WHAT YOU NEED TO DO: Return the lines from the line with "Where should I" to the line with "Choose Add to Collection menu item" verbatim, including both of those lines, and leave the pictures out.

ENTRIES PROVIDED:
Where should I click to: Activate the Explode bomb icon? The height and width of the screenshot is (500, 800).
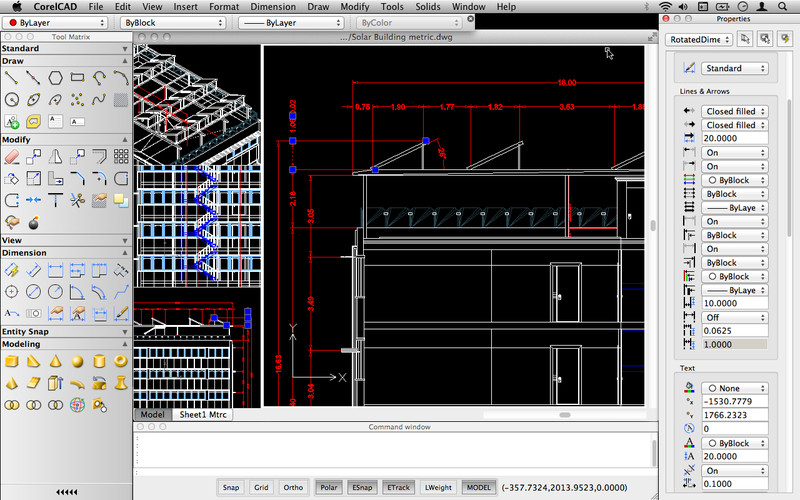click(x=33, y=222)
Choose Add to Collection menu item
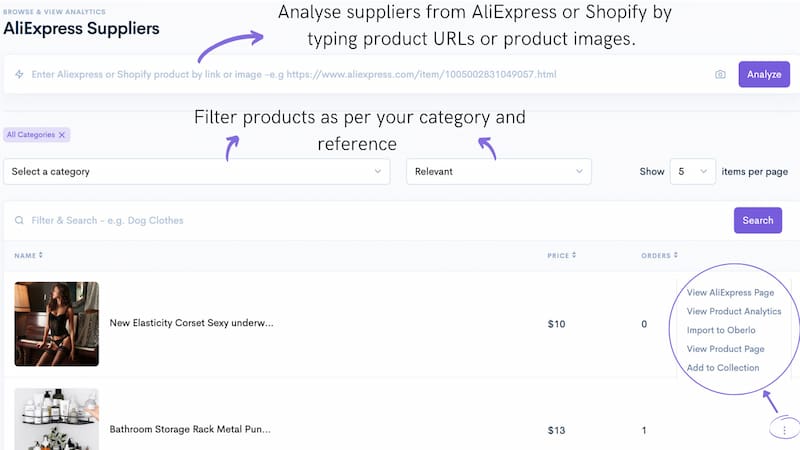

==

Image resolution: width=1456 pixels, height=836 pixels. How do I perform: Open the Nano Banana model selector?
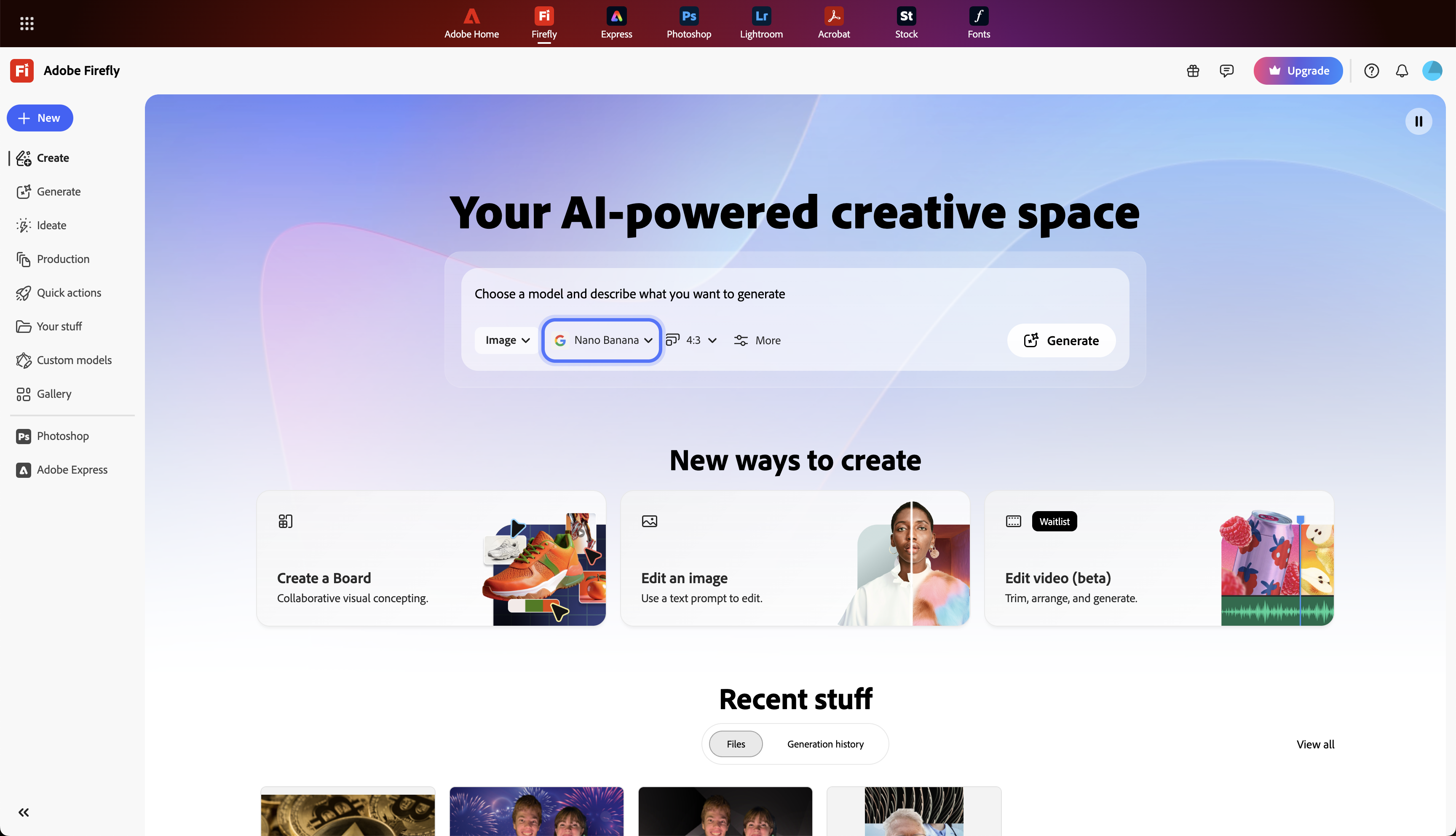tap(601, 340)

OUTPUT FOR THIS TASK:
Where should I click to: Activate the Explode bomb icon? The height and width of the screenshot is (500, 800).
click(x=33, y=222)
Choose Add to Collection menu item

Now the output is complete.